In general I'd expect native partitioning to have similar performance characteristics as TimescaleDB. On the insert side lot of the benefit comes from partitions having small indexes, on the delete side from the ability to drop partitions quickly, and on the select side from skipping partitions based on filters.
Postgres 10 partitioning does have a few limitations and inefficiencies that will be resolved in Postgres 11. Partitioning is the most actively developed area of postgres.
Note that Citus shards across multiple nodes, and can then partition on disk using native partitioning, which is automated by pg_partman. TimescaleDB so far only works on a single node.
Citus can also run parallel, distributed SQL queries, perform distributed transactions, and build rollups tables in parallel, and is used in Postgres clusters with up to a petabyte of data.
From everything I've seen on it, Citus makes horizontally scaling a multi-tenant database a transparent operation. This is ideal just because so many applications emphasize recency in the data that you don't want rarely accessed, 3 year old information cluttering up your indexes that are looking up things from this month 99% of the time.
Timescale seems to me more about the analytics side of things, focusing on ingestion speed and aggregation. Correct me if I'm wrong somebody.

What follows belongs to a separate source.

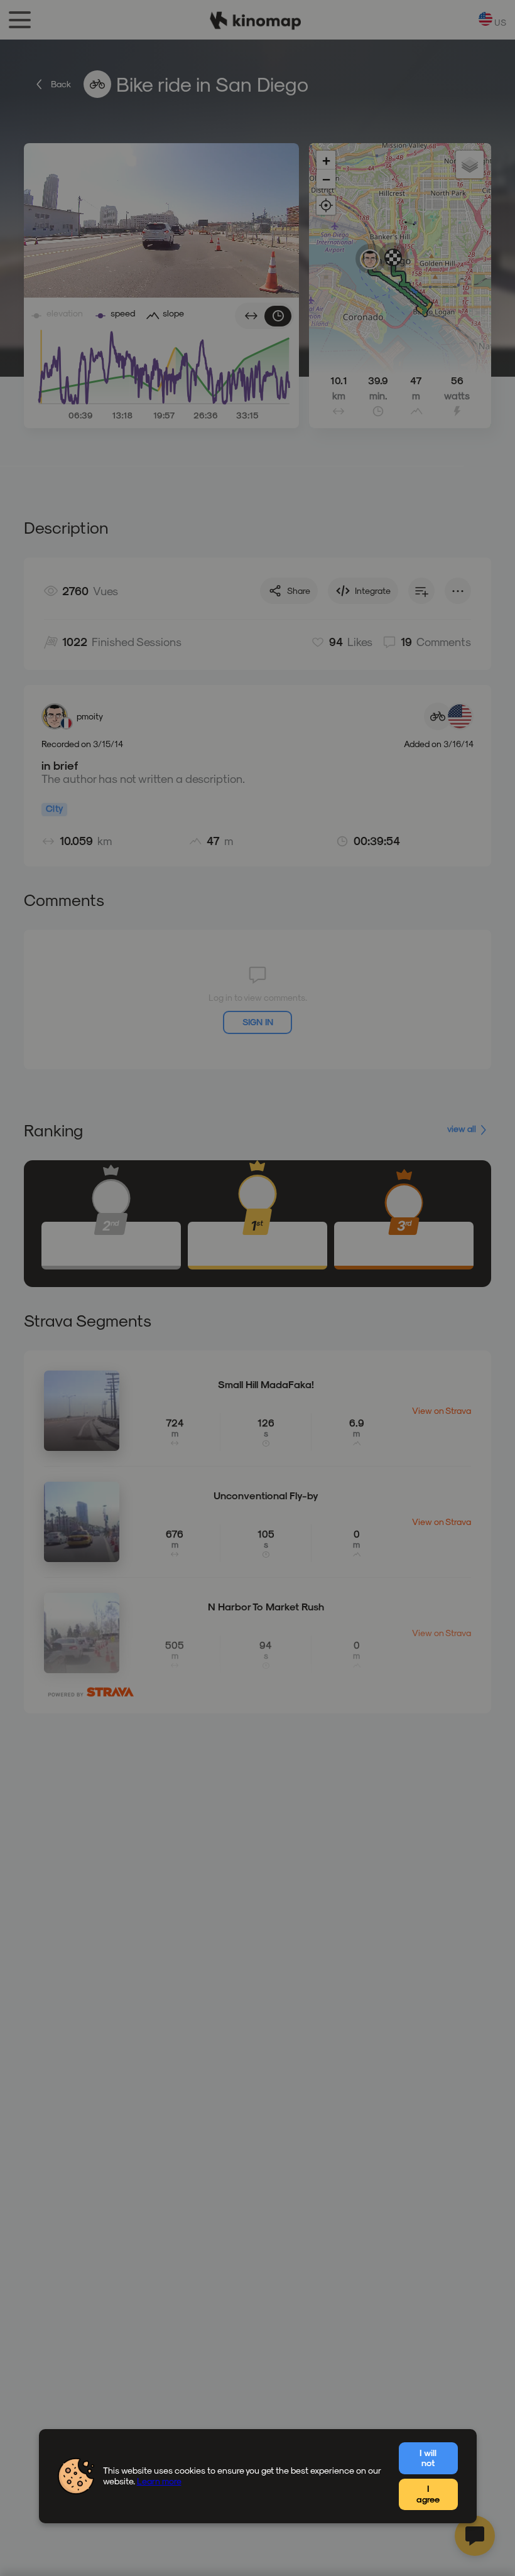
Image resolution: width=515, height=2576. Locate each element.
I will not (428, 2458)
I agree (428, 2493)
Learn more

Postgres 10 partitioning does have a few limitations and inefficiencies that will be resolved in Postgres 11. Partitioning is the most actively developed area of postgres.
Note that Citus shards across multiple nodes, and can then partition on disk using native partitioning, which is automated by pg_partman. TimescaleDB so far only works on a single node.
Citus can also run parallel, distributed SQL queries, perform distributed transactions, and build rollups tables in parallel, and is used in Postgres clusters with up to a petabyte of data.